If we just make the thought experiment that a whole generation of children were given the opportunity to grow up in a truly loving and respectful environment, through liberatory child-rearing, so that they would be able to fully develop their moral capacity, would it then, do you think, be impossible to uphold a social order based on vast inequality and elite rule?

I wouldn't say it's impossible, but I would think it would generate very considerable resistance. Actually, it always generates resistance. It would generate even more in that case. It's a striking fact, if you look at the notion of equality, take our own history, from the Greeks to the present, that just about every leading figure has regarded equality as an obvious desideratum.

Take the earliest serious work on politics, Aristotle's Politics. He points out that he's not a great fan of democracy, it's the best of a bunch of bad systems. But he said a democracy cannot function if there are extremes of wealth. Everyone has to be roughly equal—everyone has to be middle class, he said. In fact, he called for a super welfare state. He said in any democratic society, public resources will have to be used in ways that he outlines, like communal meals, to ensure that the poor are relatively well off and that there are no big differences. Otherwise, it's impossible to have a properly functioning democracy.

Or go on to, say, Adam Smith.
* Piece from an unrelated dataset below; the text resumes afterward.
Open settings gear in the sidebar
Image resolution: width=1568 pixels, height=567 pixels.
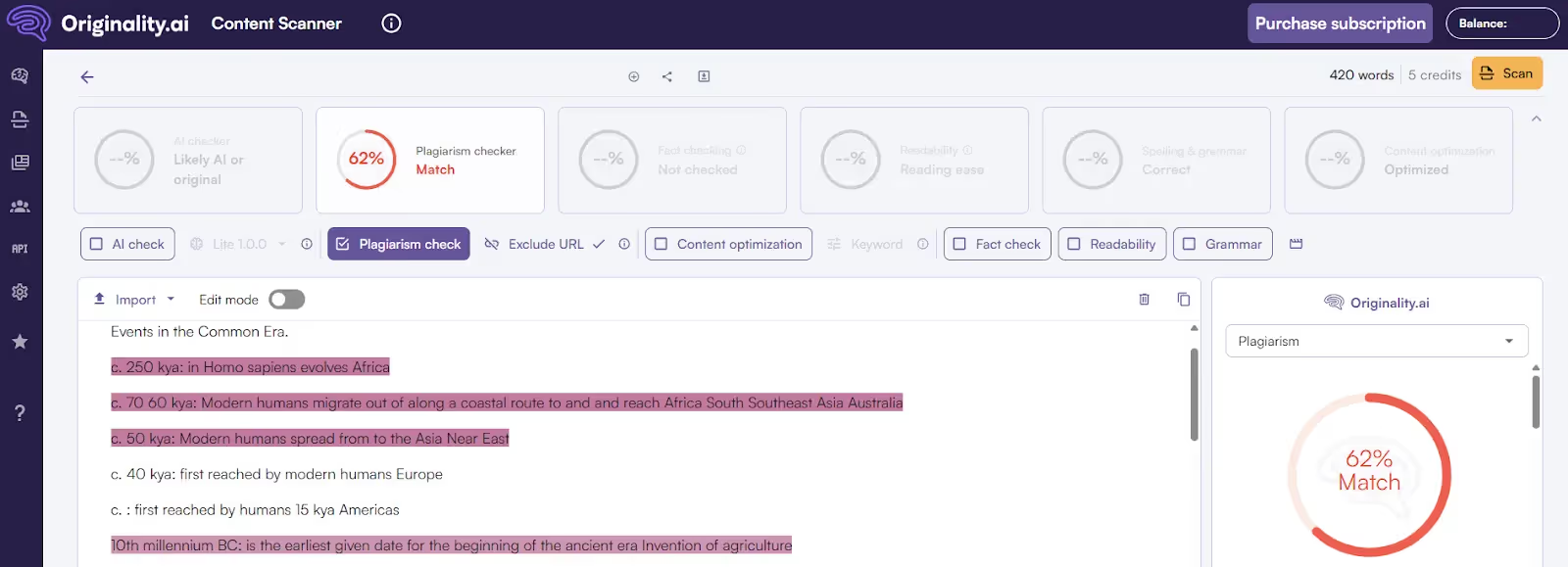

His argument for markets was nuanced; it's not as extreme as people claim. He argued that under conditions of perfect liberty, markets will lead to perfect equality. That's basically the argument for them. Maybe the first real break with this, apart from pathological cases, is capitalist ideology. So after Ricardo, you start getting the conception that it's better for the poor if I'm rich. As capitalist ideology becomes dominant, this conception that you'll only hurt the poor by helping them, takes over. Then comes the idea that you have no intrinsic rights. The big intellectual revolution for capitalism, I think, was the principle that human beings have no rights other than what they can gain on the labor market. So Malthus and Ricardo and others said that if you can't survive by what you can gain on the marketplace, go somewhere else. Any effort to try to help you will just harm you in the long run, because of market interference. This was a real intellectual revolution reflecting the economic emergence of capitalist relations of ownership and production. People fought against it. The British army was putting down riots in the 1820s and 1830s, because people would not accept the fact that they had no right to live.
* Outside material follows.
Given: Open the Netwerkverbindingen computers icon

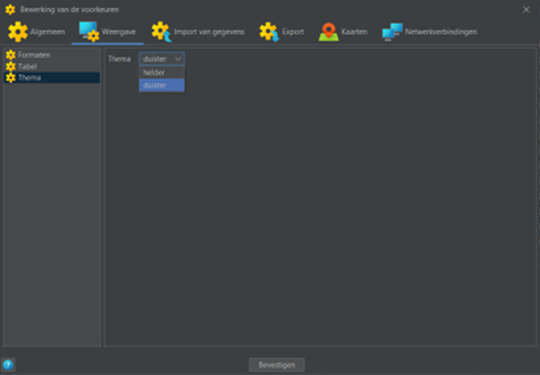Looking at the screenshot, I should (392, 32).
Look at what was called liberty in England, the first modern democratic revolution, in the 17th and 18th century. Liberty meant liberty for property, which meant taking away from people their traditional rights, like their rights to the commons. This was no small thing. The rights to the commons meant forests, and pasture lands, grazing lands, and so on. That's what kept people alive, and it was considered communal property. With proprietary rights established, with liberty given to the owners, that land was taken away from everyone else. Thereafter you had formal liberty, but popular deprivation, which proletarianized the British working class. There was plenty of resistance to that. The resistance goes on today. I think this is a deep sentiment, and an understandable one, and we all recognize, at some core of our being, that there's something quite wrong with one person having superfluities and another person starving. You find that all the way through the tradition, in people's actions, in literature.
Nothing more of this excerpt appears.